§ AIM:
Please reproduce word for word the part of the kbuild mailing-list message below that begins at "On Wed, Sep" and stops after "testsuite. See below.".

§ EXTRACT PROVIDED:
☆ ☆ ☆ ☆

Re: External modules with O=... (was: Re: [PATCH] kbuild: Fix include path in scripts/Makefile.modpost)

From: Lucas De Marchi
Date: Tue Sep 10 2024 - 22:43:30 EST


On Wed, Sep 11, 2024 at 09:10:09AM GMT, Jing Leng wrote:
-----Original Messages-----
From: "Lucas De Marchi" <lucas.demarchi@xxxxxxxxx>
Send time:Tuesday, 09/10/2024 22:00:29
To: "Masahiro Yamada" <masahiroy@xxxxxxxxxx>
Cc: 3090101217@xxxxxxxxxx, "Michal Marek" <michal.lkml@xxxxxxxxxxx>, "Nick
Desaulniers" <ndesaulniers@xxxxxxxxxx>, "Linux Kbuild mailing list" <linux-kbuild@xxxxxxxxxxxxxxx>, "Linux Kernel Mailing List" <linux-kernel@xxxxxxxxxxxxxxx>, "Jing Leng" <jleng@xxxxxxxxxxxxx>
Subject: External modules with O=... (was: Re: [PATCH] kbuild: Fix include path in scripts/Makefile.modpost)

Hi, I was pointed to this thread since I'm trying something similar
in kmod's testsuite. See below.

On Tue, May 24, 2022 at 02:52:45AM GMT, Masahiro Yamada wrote:
>On Tue, May 17, 2022 at 7:51 PM <3090101217@xxxxxxxxxx> wrote:
>>
>> From: Jing Leng <jleng@xxxxxxxxxxxxx>
>>
>> When building an external module, if users don't need to separate the
>> compilation output and source code, they run the following command:
>> "make -C $(LINUX_SRC_DIR) M=$(PWD)". At this point, "$(KBUILD_EXTMOD)"
>> and "$(src)" are the same.
>>
>> If they need to separate them, they run "make -C $(KERNEL_SRC_DIR)
>> O=$(KERNEL_OUT_DIR) M=$(OUT_DIR) src=$(PWD)". Before running the
>> command, they need to copy "Kbuild" or "Makefile" to "$(OUT_DIR)" to
>> prevent compilation failure.
>>
>> So the kernel should change the included path to avoid the copy operation.
>>
>> Signed-off-by: Jing Leng <jleng@xxxxxxxxxxxxx>
>> ---
>> scripts/Makefile.modpost | 3 +--
>> 1 file changed, 1 insertion(+), 2 deletions(-)
>>
>> diff --git a/scripts/Makefile.modpost b/scripts/Makefile.modpost
>> index 48585c4d04ad..0273bf7375e2 100644
>> --- a/scripts/Makefile.modpost
>> +++ b/scripts/Makefile.modpost
>> @@ -87,8 +87,7 @@ obj := $(KBUILD_EXTMOD)
>> src := $(obj)
>>
>> # Include the module's Makefile to find KBUILD_EXTRA_SYMBOLS
>> -include $(if $(wildcard $(KBUILD_EXTMOD)/Kbuild), \
>> - $(KBUILD_EXTMOD)/Kbuild, $(KBUILD_EXTMOD)/Makefile)

☆ ☆ ☆ ☆

§ RECORDED DATA:
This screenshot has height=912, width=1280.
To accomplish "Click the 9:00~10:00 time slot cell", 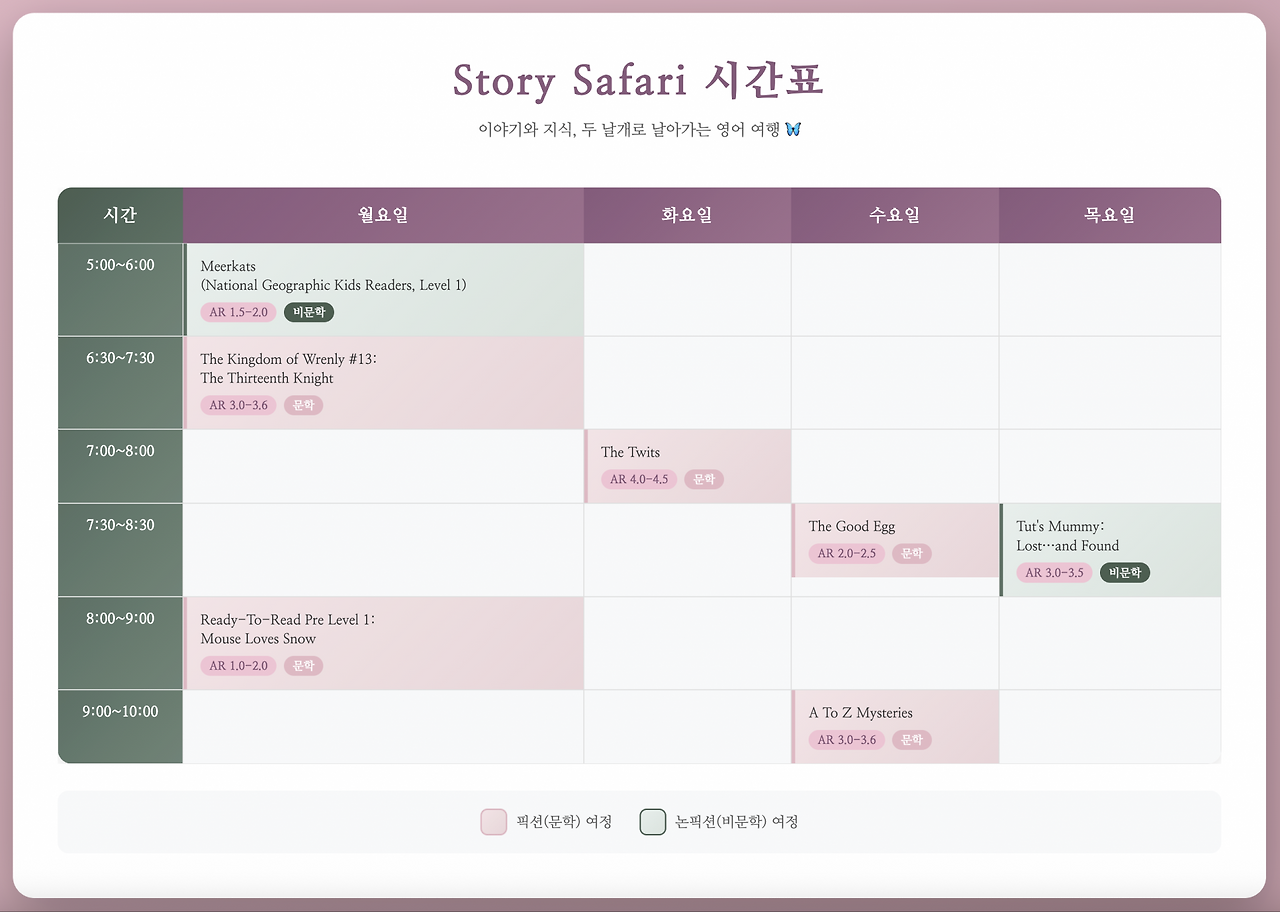I will click(121, 727).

☆ ☆ ☆ ☆

§ RESULT FOR THIS TASK:
On Wed, Sep 11, 2024 at 09:10:09AM GMT, Jing Leng wrote:
-----Original Messages-----
From: "Lucas De Marchi" <lucas.demarchi@xxxxxxxxx>
Send time:Tuesday, 09/10/2024 22:00:29
To: "Masahiro Yamada" <masahiroy@xxxxxxxxxx>
Cc: 3090101217@xxxxxxxxxx, "Michal Marek" <michal.lkml@xxxxxxxxxxx>, "Nick
Desaulniers" <ndesaulniers@xxxxxxxxxx>, "Linux Kbuild mailing list" <linux-kbuild@xxxxxxxxxxxxxxx>, "Linux Kernel Mailing List" <linux-kernel@xxxxxxxxxxxxxxx>, "Jing Leng" <jleng@xxxxxxxxxxxxx>
Subject: External modules with O=... (was: Re: [PATCH] kbuild: Fix include path in scripts/Makefile.modpost)

Hi, I was pointed to this thread since I'm trying something similar
in kmod's testsuite. See below.